Lycus grunted. He brought his two sickles together, a long shaft extending between the two of them to form a single, double-bladed weapon.

"Okay," he said, twirling his new weapon. "Let's do this."

Akoúo̱ was still drifting towards her. Pyrrha reached out to catch it, settling it on her arm for a moment before slinging it across her back. The two-handed spear would serve her better against Lycus' longer weapon.

She kicked off the pillar just as the white light turned to purple. The lights on the platform on which Lycus stood also turned purple, so there was no gravity to pull her towards the platform, only her own momentum which carried her over Lycus and behind him.

They charged at one another, weapons swinging. Pyrrha parried his downwards stroke with one blade, turned it away, tried to sweep his legs only to be parried in turn by his second blade. She slashed at him with the point but he retreated, he slashed at her legs but she leapt over his blade. They blocked one another with their shafts, whirling their weapons in their hands, weaving delicate shapes in the air with them as they blurred.

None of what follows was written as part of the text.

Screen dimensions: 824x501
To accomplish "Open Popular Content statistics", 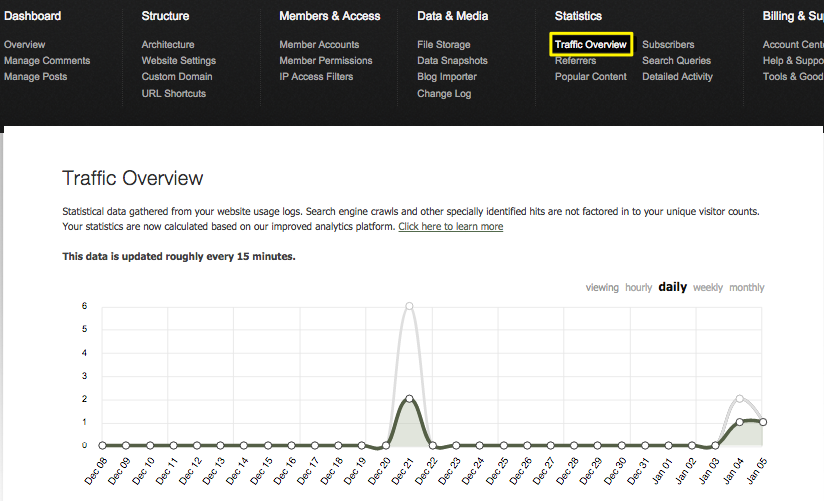I will tap(590, 77).
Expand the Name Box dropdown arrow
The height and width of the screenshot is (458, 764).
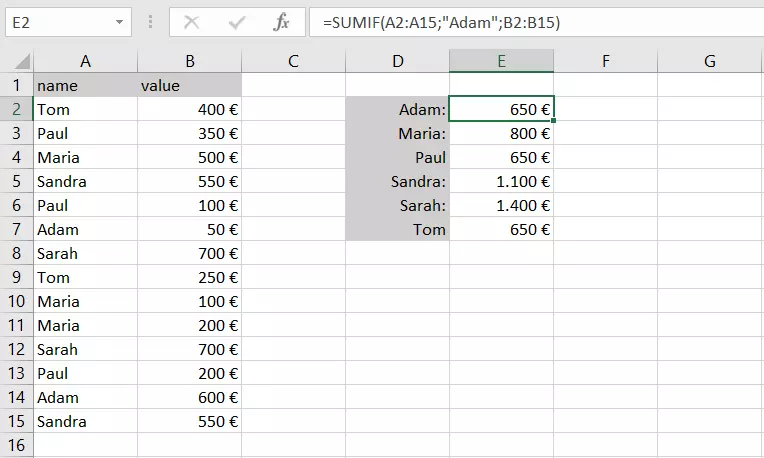pyautogui.click(x=120, y=21)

The clack clack of their clashing weapons rang in Pyrrha's ears. She did not feel at all in danger, but openings were a little hard to come by.

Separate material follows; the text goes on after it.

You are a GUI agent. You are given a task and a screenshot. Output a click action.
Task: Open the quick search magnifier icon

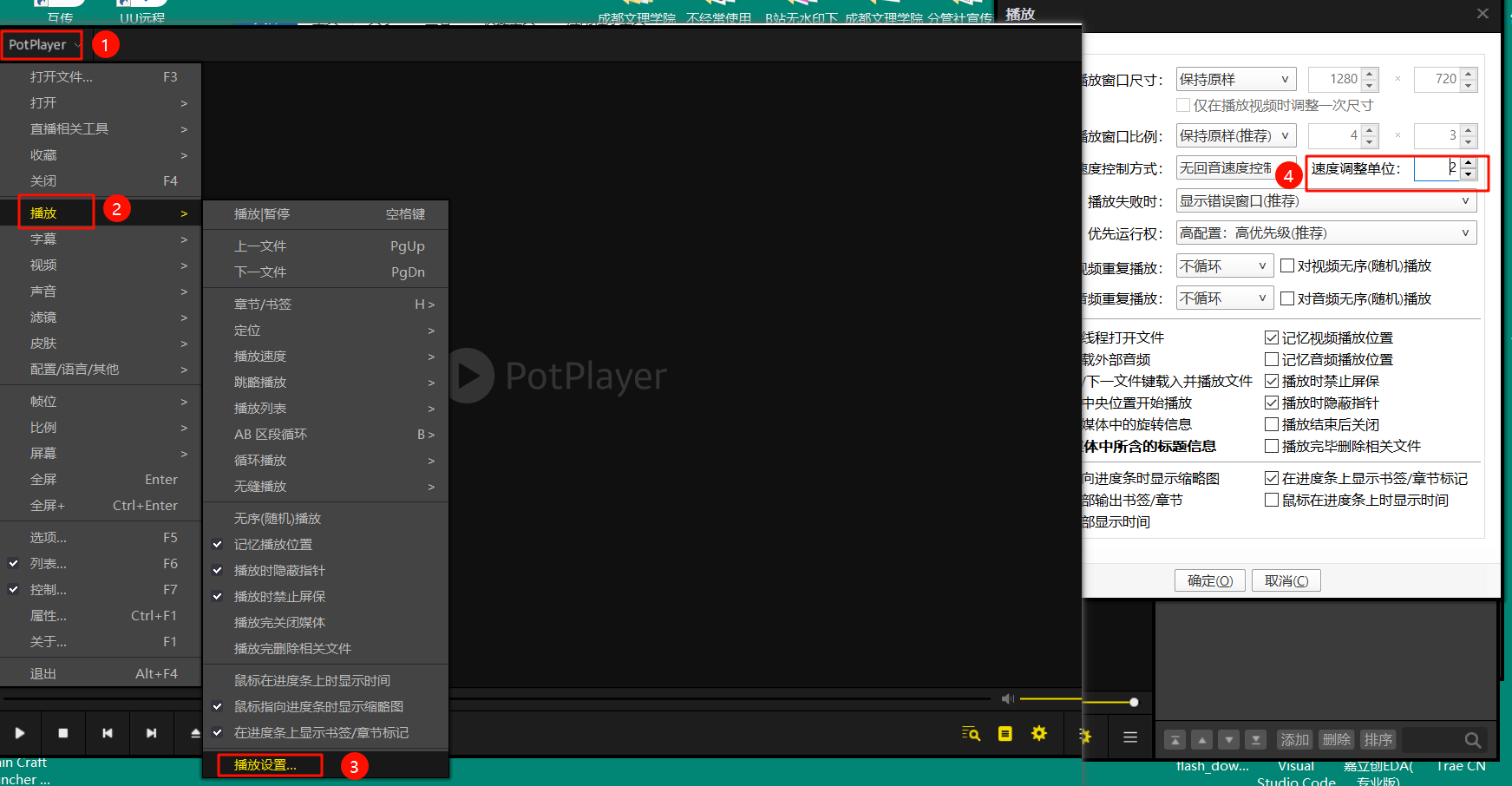(971, 733)
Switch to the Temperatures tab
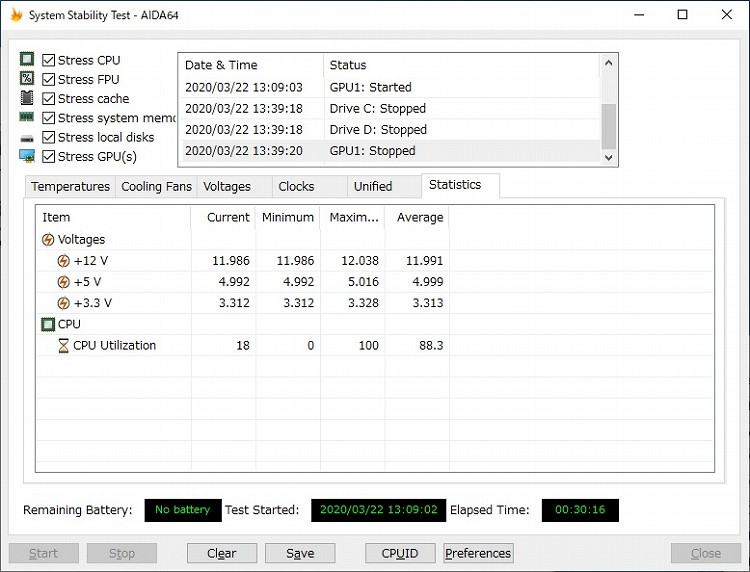 pyautogui.click(x=70, y=186)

She leapt backwards, rolling over in the air, releasing Miló with one hand to pull Akoúo̱ off her back and hurl it straight at him.

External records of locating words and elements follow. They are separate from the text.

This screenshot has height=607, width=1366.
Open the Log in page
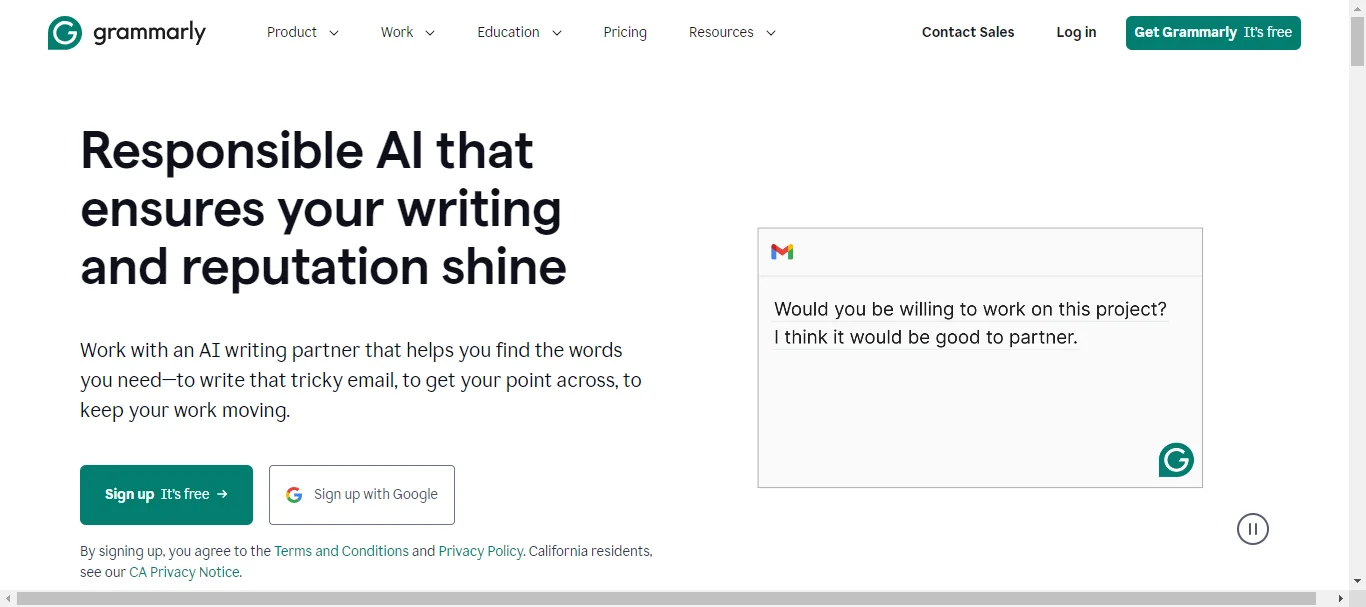pyautogui.click(x=1076, y=32)
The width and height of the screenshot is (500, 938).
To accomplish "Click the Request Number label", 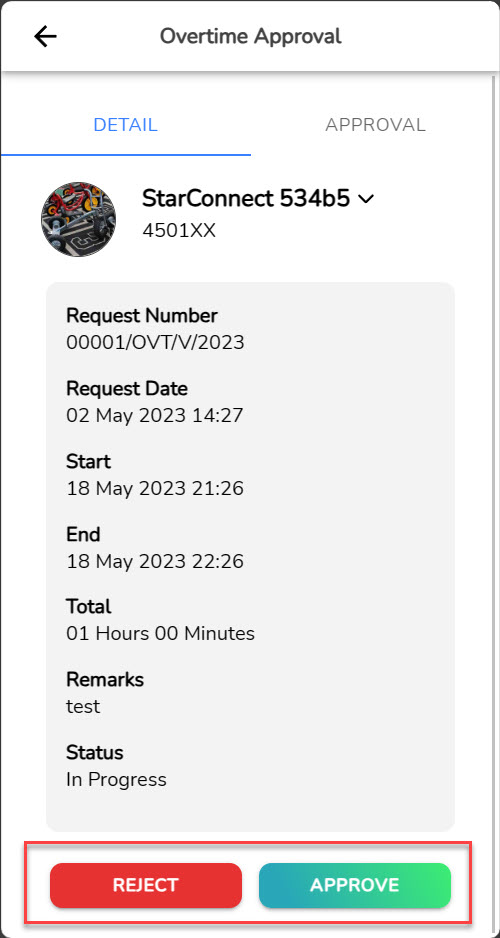I will coord(142,315).
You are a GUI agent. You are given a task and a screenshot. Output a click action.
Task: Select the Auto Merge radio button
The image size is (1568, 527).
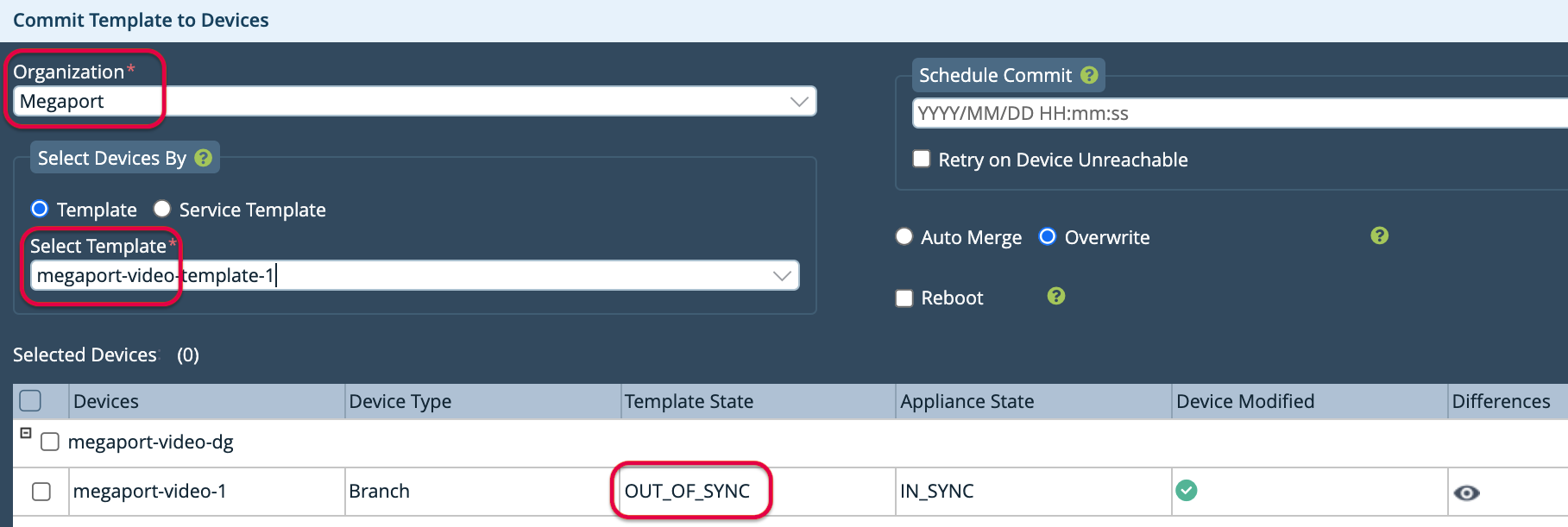pyautogui.click(x=904, y=237)
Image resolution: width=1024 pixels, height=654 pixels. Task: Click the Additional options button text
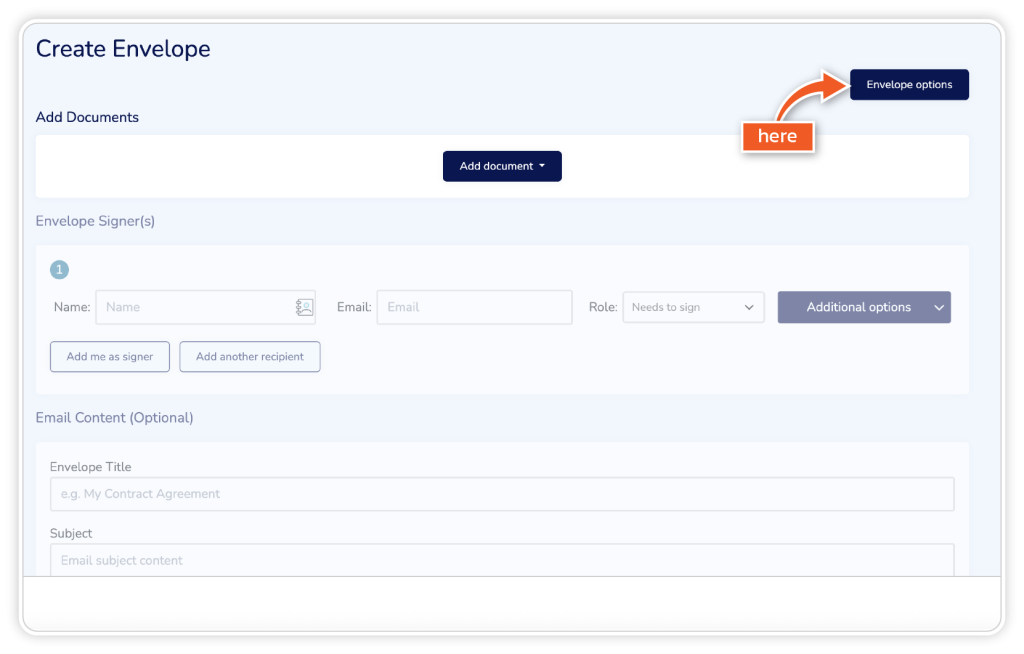858,307
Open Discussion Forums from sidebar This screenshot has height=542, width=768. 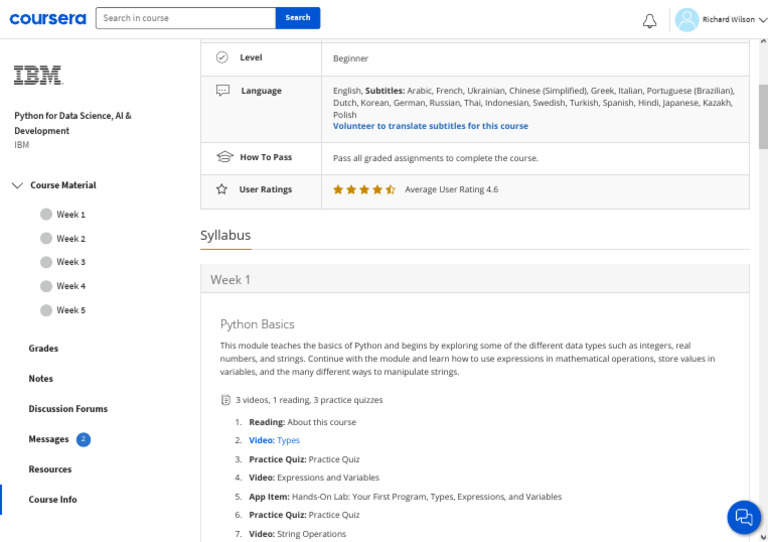[68, 409]
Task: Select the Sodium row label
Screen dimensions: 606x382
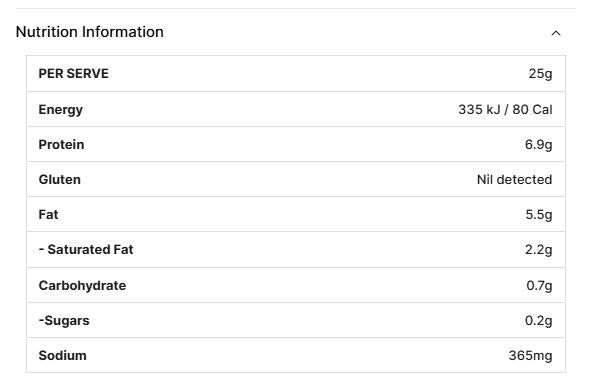Action: 63,355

Lycus deflected it, batting the shield away, but in so doing left himself open as Pyrrha followed, switching Miló from spear to sword.

With her free hand she grabbed Lycus' weapon, pulling it towards her.

With her other hand she slashed him across the belly. She spun around, slashing at him again as he let go of his weapon, letting her throw it away rather than throw him away.

He threw a punch at her, and then another, but Pyrrha dodged them both, slashing at him once more, twice more driving him back to the edge of the platform before she kicked him off it.

The lights around the nearest pillar had turned from purple back to white, and he floated towards it, but his aura had dropped into the red.

The klaxon sounded.

"And Lycus Silvermane, last member of Team Pastel, has been eliminated!" Professor Port cried, his words half drowned out by the sound of the cheering that Pyrrha became once again aware of, as though her ear drums had popped and she was only now becoming able to hear once more.

"The winners of this match are Team Sapphire of Beacon."

Pyrrha closed her eyes as the applause fell on her like rain. They had won. They had passed the first test. They had won. It was over.

The end had begun, and she hoped it had begun well.

"Pyrrha!"

Pyrrha opened her eyes to see Sunset leaping from pillar to platform towards her, a bright smile on her face and joyous laughter spilling out of her mouth. "We won!" she yelled, as she flew through the air towards Pyrrha, drawn towards her as if by the bond between them.

Even if it was really gravity dust doing the pulling.

"We won!" Sunset yelled again.

Pyrrha laughed, Sunset's smile infecting her. "Yes," she said. "Yes, we did."

Sunset landed on the platform before her, and no sooner had she landed than she enveloped Pyrrha in a hug.

"We won!" she repeated with a childlike glee. "Congratulations to us!"

Pyrrha put her arms around Sunset. "We won," she agreed. "Congratulations to all of us."

Author's Note:

Rewrite Notes: Well, this chapter went long.

It was clear from when I wrote the plan chapter that I would have to rewrite the fight scene (and to think there was a time when I'd hoped these tournament chapters wouldn't need much alteration) and I did, with the addition of the gravity platform after V7 showed how that works, which was pretty fun to play around with a little bit.

The rewritten fight scene gives more to certain characters and less to others, while hopefully preserving the sense of a team effort.

Thorn's semblance comes out of rewatching Snow White (his allusions is to the huntsman) and how terrified of him Snow White becomes once he pulls the knife on her, and yes, that's probably because he just pulled a knife, but I liked the idea of a terror semblance that would let him temporarily get the edge on Sunset.